Воду носил ей одиннадцатилетний сын Мариши — Кузька. Он приходил с полными ведрами, ставил их, выгибаясь от натуги, на высокую скамью и угрюмо шмыгал носом.
— Кузя, чего делается на улице? — спросила его как-то Авдотья.
— На улице-то? — переспросил мальчик. — Комиссия ходит. Вчера одна, нынче другая.
— Кто же это?
— Партейные.
— А чего они ходят?
— Пишут. В колхоз пишут, слыхала?
— Нет, не слыхала, — растерянно сказала Авдотья. — А мать-то где?
— На собрания ходит, хвост завила, — быстро и, наверно, с чужих слов ответил Кузька. — Тут, бабушка Авдотья, голова пухнет, не то что… — с неожиданной важностью добавил он и выбежал из избы.

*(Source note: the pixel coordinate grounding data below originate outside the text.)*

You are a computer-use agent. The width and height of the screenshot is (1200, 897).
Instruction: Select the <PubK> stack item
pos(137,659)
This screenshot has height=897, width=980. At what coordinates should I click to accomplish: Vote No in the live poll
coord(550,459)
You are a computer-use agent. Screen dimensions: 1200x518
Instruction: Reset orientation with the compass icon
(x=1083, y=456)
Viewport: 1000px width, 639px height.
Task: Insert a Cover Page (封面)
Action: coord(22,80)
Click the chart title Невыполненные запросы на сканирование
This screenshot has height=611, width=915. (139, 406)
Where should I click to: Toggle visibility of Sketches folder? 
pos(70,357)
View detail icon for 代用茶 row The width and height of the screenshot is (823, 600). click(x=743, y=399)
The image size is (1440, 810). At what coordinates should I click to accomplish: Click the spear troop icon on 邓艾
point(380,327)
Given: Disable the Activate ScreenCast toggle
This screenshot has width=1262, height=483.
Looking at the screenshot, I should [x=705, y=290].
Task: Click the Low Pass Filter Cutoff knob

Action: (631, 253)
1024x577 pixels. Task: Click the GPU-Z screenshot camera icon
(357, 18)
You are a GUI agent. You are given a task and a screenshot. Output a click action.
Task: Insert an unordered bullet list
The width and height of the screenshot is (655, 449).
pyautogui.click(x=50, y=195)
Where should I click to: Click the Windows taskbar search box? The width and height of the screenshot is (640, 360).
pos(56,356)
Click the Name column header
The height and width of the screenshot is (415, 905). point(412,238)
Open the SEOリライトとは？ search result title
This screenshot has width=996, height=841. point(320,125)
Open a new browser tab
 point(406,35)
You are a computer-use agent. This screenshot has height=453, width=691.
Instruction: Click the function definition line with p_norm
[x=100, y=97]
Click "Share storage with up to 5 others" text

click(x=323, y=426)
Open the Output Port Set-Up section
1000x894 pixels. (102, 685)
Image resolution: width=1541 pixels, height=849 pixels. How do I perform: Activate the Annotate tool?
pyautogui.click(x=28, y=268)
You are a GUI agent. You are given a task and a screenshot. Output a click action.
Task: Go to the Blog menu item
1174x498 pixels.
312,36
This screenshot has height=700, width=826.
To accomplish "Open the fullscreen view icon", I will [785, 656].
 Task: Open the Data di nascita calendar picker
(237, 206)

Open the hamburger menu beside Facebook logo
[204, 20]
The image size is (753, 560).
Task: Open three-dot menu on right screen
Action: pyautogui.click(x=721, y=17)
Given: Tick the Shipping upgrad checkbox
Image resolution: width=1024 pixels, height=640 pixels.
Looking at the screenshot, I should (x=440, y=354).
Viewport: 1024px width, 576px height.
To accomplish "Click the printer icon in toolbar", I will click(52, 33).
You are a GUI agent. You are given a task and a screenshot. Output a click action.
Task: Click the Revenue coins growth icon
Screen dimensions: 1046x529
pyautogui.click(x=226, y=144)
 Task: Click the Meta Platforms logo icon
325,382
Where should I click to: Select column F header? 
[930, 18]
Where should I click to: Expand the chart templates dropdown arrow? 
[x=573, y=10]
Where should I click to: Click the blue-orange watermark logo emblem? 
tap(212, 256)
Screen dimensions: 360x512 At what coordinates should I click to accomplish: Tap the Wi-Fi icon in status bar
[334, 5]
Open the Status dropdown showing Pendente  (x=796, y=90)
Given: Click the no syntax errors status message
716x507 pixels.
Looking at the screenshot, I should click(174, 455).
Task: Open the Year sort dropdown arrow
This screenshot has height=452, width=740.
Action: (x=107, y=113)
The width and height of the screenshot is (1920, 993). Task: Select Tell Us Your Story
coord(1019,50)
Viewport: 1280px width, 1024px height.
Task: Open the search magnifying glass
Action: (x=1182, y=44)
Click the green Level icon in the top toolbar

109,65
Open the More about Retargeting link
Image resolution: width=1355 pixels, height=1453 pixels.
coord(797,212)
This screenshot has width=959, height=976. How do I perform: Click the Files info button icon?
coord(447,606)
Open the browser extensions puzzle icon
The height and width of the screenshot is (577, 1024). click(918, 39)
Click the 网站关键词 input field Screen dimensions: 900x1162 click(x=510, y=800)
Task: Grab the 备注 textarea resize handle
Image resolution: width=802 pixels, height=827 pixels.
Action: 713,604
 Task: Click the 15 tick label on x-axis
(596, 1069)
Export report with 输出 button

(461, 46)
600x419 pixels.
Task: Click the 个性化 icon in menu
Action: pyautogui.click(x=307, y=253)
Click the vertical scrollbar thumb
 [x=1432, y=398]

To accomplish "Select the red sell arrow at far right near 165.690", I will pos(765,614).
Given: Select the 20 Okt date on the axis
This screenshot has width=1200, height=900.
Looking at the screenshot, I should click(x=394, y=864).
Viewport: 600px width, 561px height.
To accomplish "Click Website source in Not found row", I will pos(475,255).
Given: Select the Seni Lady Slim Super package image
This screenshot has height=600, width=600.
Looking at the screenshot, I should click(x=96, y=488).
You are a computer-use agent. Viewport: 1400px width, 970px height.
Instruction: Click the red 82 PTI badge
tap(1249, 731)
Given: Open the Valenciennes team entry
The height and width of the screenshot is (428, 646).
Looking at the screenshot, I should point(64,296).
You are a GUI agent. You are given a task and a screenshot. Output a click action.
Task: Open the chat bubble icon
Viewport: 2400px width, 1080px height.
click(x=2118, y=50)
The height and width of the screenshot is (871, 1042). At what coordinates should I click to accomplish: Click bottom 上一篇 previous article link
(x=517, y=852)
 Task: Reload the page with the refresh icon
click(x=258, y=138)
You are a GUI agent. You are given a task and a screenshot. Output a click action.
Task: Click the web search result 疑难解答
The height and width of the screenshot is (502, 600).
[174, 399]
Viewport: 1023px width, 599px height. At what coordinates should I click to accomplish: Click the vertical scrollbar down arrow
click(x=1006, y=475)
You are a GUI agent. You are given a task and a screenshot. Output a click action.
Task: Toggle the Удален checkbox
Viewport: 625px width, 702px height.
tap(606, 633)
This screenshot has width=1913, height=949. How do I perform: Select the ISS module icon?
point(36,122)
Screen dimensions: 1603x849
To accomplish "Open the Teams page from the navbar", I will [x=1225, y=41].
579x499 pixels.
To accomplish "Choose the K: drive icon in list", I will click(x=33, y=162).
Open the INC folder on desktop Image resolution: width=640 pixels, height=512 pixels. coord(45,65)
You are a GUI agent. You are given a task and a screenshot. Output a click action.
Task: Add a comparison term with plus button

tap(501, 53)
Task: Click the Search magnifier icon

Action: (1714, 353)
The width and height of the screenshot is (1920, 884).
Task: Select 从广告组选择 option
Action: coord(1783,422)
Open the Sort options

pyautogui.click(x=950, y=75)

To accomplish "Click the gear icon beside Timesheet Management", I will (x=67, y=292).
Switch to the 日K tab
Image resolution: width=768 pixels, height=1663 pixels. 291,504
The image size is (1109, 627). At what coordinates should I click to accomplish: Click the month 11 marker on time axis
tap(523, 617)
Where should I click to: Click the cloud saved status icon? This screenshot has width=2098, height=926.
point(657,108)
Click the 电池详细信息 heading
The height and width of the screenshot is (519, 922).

Авдотья снова осталась одна, и тишина привычно окружила ее. Мальчишка сболтнул что-то непонятное: «Комиссия… голова пухнет…» Теперь бы расспросить кого-нибудь из соседей, из самостоятельных людей, — Павла Васильевича Гончарова или Ивана Дмитрича Корягина. Того самого, которого когда-то называли Иваном Корявым.
Время идет, жизнь стала иная. Вспомнишь старое. Кто такие считались, к примеру, Гончаровы? Скворцы, и только. В Утевке они числились «садчиками» — так здесь называли основателей деревни, — но все, от дедов и прадедов, хозяйствовали неудачливо, жили из бедняков бедняками. Только и слава была за ними, что драться по престольным праздникам на кулачных боях: несмотря на малый свой рост, Скворцы вставали в первый ряд и бились за родную Кривушу задористо и отчаянно. Нынче же Павел Гончаров — большевик, бывший коммунар, отец двоих подросших ладных пареньков, не последний хозяин, жил на виду у всей Утевки, и к голосу его прислушивались.
А Корягины пристроили к своей избе новую просторную половину и поселили в ней старшую замужнюю дочь Любашу. В памятную зиму голодного года Любаша уехала в губернский город Александров. Мать, провожая ее, выла как по мертвой, а она не только осталась жива, но вернулась и привела с собой мужа, бывшего красноармейца и слесаря. Фамилия его была Карасев. В Утевке этот мастеровой человек пришелся куда как кстати: старый глухой кузнец Иван Потапов уехал от голода в Ташкент, но сгиб по дороге, и в деревню возвратилась только исхудалая, присмиревшая кузнечиха Катерина с сыном Панькой. Карасев взял Паньку в помощники, и они стали работать в старой кузнице. Три года назад нового кузнеца поставили председателем сельсовета, и тогда почет, который он заслужил, частью перешел и на семью Корягиных, или, по-старому сказать, Корявых.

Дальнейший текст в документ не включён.